After assembling the staff observations and comments, consideration was given as to whether or not the exhibition’s use of real human specimens was necessary to achieve its educational goals. Could the same response be attained through the use of models, images or computer simulations? Based on the staff’s experience in informal science education, the answer to that question was a resounding ‘no.’ Body Worlds itself points to the anatomically unique nature of each body; models or simulations are incapable of conveying that information. While this is true, clearly, it is the authenticity of the specimens themselves that are the source of the exhibition’s power to educate. Museums have based their very existence on the power of the primary object to connect to their audience. The Hope Diamond or Write Flyer can be duplicated, documents can be presented in facsimile and reproductions can and are often presented in museum settings, however, they loose the intrinsic power of the real thing. The Franklin Institute has seen this first hand in its past efforts in anatomy education. At the museum’s “Heart Bar” visitors are presented with models of the human heart, diagrams of its function and reproductions of medical devices. Staff engages them in discussions of the function and health of one of the body’s most central organs. And, although these exchanges are effective tools, interest is increased dramatically when a preserved horse heart is brought out. Both the quality and quantity of the questions increases ten-fold when a plastinated sample of a human heart is presented. The power of the primary object, the power of the real, cannot be overemphasized. In “Body Worlds” this is especially true, as visitors come face to face with the impact of their own health choices, not as a model but as an actual person.

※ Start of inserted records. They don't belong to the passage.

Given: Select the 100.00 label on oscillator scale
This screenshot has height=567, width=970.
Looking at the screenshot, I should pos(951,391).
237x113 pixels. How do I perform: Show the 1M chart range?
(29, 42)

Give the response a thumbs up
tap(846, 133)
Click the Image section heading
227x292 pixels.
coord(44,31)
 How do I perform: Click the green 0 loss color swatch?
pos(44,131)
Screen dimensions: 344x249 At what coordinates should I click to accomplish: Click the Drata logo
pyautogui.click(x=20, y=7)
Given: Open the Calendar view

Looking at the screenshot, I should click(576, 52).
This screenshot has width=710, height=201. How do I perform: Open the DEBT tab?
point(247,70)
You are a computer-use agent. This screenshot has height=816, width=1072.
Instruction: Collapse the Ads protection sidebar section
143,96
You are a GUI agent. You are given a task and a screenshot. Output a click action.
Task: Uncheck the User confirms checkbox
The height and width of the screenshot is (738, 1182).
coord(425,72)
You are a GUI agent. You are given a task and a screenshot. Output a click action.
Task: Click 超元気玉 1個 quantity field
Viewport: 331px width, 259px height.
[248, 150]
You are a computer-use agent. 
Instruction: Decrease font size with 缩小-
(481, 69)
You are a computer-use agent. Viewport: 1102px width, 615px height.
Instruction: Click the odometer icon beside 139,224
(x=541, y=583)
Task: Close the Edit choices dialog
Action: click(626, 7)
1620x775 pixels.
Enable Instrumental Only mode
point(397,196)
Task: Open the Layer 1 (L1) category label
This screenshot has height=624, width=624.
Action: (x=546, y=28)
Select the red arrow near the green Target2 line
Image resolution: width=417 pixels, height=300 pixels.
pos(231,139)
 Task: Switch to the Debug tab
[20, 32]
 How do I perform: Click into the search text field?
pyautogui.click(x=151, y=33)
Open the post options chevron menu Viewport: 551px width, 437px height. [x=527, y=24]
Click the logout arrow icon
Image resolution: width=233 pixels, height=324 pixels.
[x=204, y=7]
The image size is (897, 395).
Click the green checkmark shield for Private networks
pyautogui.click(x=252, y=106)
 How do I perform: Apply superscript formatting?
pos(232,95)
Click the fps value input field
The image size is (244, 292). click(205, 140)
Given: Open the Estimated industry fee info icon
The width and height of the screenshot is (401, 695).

The results of the site visits, community meetings, ethics discussions and numerous staff, members and Board conversations were all taken into careful consideration prior to bringing “Body Worlds” to Philadelphia and The Franklin Institute. The final determination by The Institute staff was that this exhibition provided a unique opportunity to engage our visitors in learning about anatomy and human health; the likes of which we had not seen before. With careful attention to ethical and educational implications the decision was made to open the exhibition at The Franklin Institute. The results of its seven-month run have exceeded expectations in terms of the impact this exhibit has had on visitors and staff alike. The visitor behaviors and outcomes staff witnessed during their reviews were amplified during the exhibition’s time here; and, we still receive comments from guests about how the exhibit opened their eyes, expanded their understanding of the human body, strengthened their commitment to their individual health and was a positive learning experience overall that they will carry with them forward into their lives.